Psych Stats Flashcards
Descriptive Statistics
summarizes or describes a set of data with numbers (means, standard deviation, median etc.)
Inferential Statistics
The conclusions you draw from numbers/the descriptive stats - inferences about the world
Independent Variable
- what you are manipulating
- on the x axis
- want this to be the only thing different between groups
Dependent variable
- what is measured (the outcome)
- the effect
Continuous Variable
not set categories; full range of values
examples: height, skin tone, weight
Discrete Variables
Specified values, whole numbers, yes or no, categories
Examples: yes/no, gender, colors,
Nominal
A category or name; always discrete
ex: colors, majors, types of sleep (REM, Alpha 1 etc).
Ordinal
Rankings of things: but may not be evenly numerically spaced (always discrete)

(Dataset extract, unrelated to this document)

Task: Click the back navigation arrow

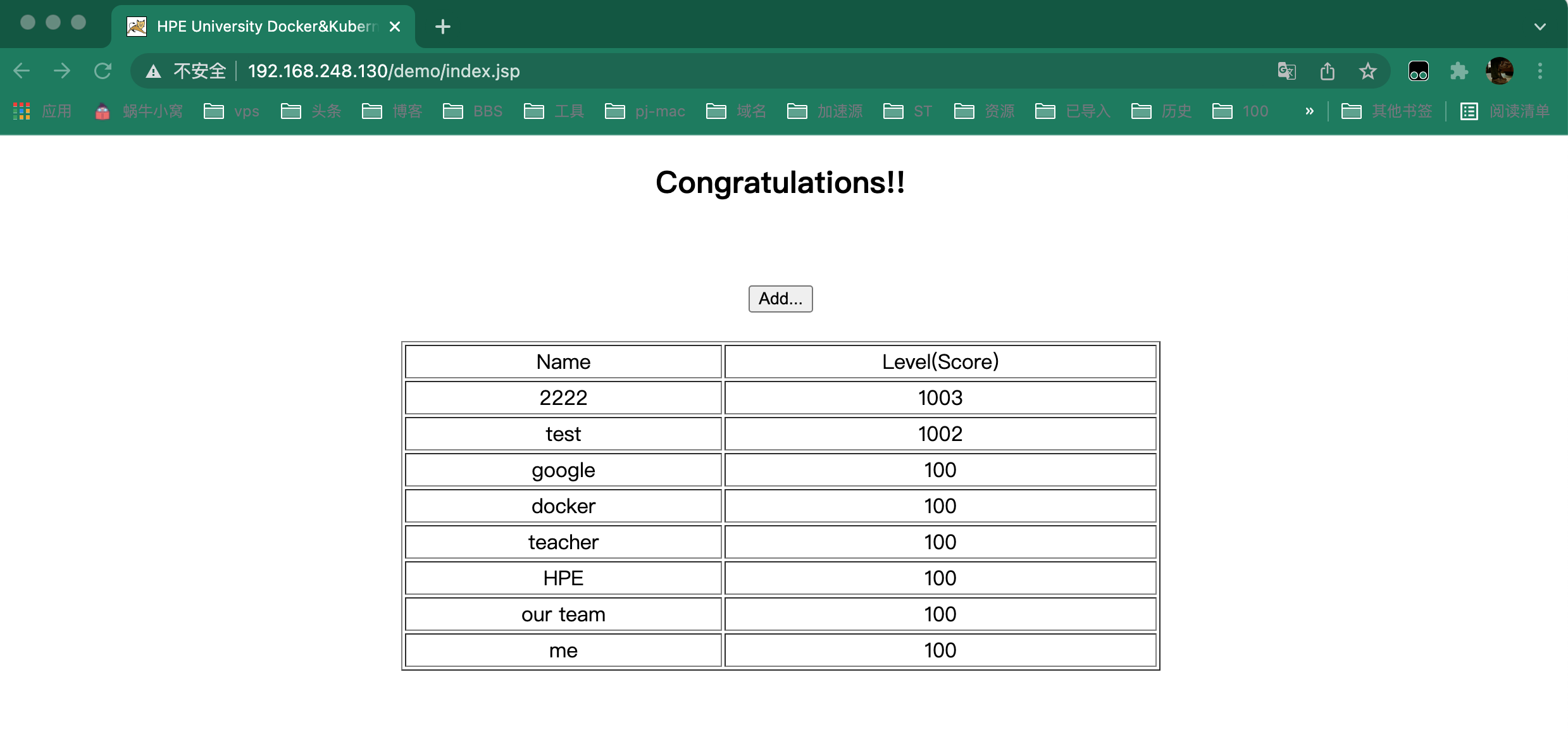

ex: positions in a race, levels of emotion
Interval
- Equally spaced rankings (continuous)
- can not multiply or divide them
- no meaningful zero
ex: IQ test, celsius or fahrenheit
Ratio
- no negative numbers
- meaningful zero
- often continuous
ex: height, time, length
Meaningful Zero
when 0 means the absence of the thing being measured (even if not attainable)
ex: 0 Kelvin is no temperature, 0 feet is no feet tall
Between Group Designs
Different people in different conditions – comparisons between groups
In Group Designs
All people do both conditions: comparisons are made within the same groups
Correlation Studies (NonExperimental)
- Methods: surveys, observations
- No manipulation of the independent variable
- No random assignment
- find associations not causation (correlation does not = causation)
Experiments
- random assignment
- manipulated IV and controls
- once variable measured (DV)
- purpose: to establish cause and effect – able to make causal statements
Extraneous variable
an outside variable that may influence the dependent variable
Operational Definitions
How we choose to measure or manipulate variables of interest